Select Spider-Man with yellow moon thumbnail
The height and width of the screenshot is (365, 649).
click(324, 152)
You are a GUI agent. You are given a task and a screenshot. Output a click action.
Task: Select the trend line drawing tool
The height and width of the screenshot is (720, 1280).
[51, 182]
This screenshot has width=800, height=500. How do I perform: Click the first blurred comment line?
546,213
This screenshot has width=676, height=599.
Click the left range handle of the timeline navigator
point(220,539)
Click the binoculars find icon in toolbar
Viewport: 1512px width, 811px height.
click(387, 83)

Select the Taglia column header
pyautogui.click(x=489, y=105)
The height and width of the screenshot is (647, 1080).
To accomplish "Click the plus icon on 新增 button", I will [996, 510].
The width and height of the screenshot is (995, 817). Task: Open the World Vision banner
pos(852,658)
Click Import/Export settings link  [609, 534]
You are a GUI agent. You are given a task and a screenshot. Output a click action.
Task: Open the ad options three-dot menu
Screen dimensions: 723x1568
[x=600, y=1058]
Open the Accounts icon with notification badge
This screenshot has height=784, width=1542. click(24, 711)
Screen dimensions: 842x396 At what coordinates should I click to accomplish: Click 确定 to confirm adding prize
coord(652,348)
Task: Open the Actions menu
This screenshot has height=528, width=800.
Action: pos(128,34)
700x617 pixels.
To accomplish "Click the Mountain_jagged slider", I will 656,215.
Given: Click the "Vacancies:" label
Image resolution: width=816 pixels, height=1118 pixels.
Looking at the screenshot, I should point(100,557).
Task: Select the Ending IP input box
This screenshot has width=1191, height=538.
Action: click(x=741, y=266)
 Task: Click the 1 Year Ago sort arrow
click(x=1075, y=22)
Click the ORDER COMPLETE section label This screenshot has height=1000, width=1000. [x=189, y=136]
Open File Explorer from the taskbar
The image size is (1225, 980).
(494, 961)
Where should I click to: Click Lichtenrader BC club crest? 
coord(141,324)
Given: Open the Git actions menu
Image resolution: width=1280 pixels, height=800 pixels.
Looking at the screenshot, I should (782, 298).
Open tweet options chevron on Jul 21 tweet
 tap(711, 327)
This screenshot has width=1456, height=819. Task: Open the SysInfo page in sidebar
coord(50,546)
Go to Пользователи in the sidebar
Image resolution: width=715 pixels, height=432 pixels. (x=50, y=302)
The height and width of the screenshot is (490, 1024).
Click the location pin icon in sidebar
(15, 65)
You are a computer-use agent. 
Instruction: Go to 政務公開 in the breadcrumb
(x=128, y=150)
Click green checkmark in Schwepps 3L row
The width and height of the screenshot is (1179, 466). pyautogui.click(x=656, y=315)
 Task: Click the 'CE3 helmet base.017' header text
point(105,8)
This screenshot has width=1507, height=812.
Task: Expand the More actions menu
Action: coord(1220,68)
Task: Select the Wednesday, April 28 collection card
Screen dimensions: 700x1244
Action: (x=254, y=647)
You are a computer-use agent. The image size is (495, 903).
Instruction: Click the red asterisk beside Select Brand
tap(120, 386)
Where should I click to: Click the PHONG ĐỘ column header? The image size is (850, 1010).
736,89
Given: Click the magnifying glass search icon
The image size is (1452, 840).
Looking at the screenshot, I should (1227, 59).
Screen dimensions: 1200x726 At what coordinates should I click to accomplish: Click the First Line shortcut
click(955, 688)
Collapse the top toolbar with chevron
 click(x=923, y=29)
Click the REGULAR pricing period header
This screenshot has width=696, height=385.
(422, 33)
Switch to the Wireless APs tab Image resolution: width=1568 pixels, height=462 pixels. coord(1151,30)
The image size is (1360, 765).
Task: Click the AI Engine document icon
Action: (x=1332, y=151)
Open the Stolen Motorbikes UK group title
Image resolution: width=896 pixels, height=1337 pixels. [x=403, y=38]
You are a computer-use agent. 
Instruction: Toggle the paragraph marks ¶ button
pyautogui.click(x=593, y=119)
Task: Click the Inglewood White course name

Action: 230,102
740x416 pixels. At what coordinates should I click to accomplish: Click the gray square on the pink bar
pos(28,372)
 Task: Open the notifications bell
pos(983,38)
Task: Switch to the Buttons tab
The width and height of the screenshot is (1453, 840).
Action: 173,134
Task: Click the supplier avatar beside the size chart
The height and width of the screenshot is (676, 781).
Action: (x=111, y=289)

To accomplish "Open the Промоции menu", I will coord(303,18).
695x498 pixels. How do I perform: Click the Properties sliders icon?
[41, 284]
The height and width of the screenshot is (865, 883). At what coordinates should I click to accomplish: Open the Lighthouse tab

____________

• What needs to be done:
Could you set down exactly the lines above, from the one containing "Task: Click the Inglewood White course name" through the last, including both and nothing else?

• Exercise answer:
Task: Click the Inglewood White course name

Action: 230,102
740x416 pixels. At what coordinates should I click to accomplish: Click the gray square on the pink bar
pos(28,372)
 Task: Open the notifications bell
pos(983,38)
Task: Switch to the Buttons tab
The width and height of the screenshot is (1453, 840).
Action: 173,134
Task: Click the supplier avatar beside the size chart
The height and width of the screenshot is (676, 781).
Action: (x=111, y=289)

To accomplish "Open the Промоции menu", I will coord(303,18).
695x498 pixels. How do I perform: Click the Properties sliders icon?
[41, 284]
The height and width of the screenshot is (865, 883). At what coordinates should I click to accomplish: Open the Lighthouse tab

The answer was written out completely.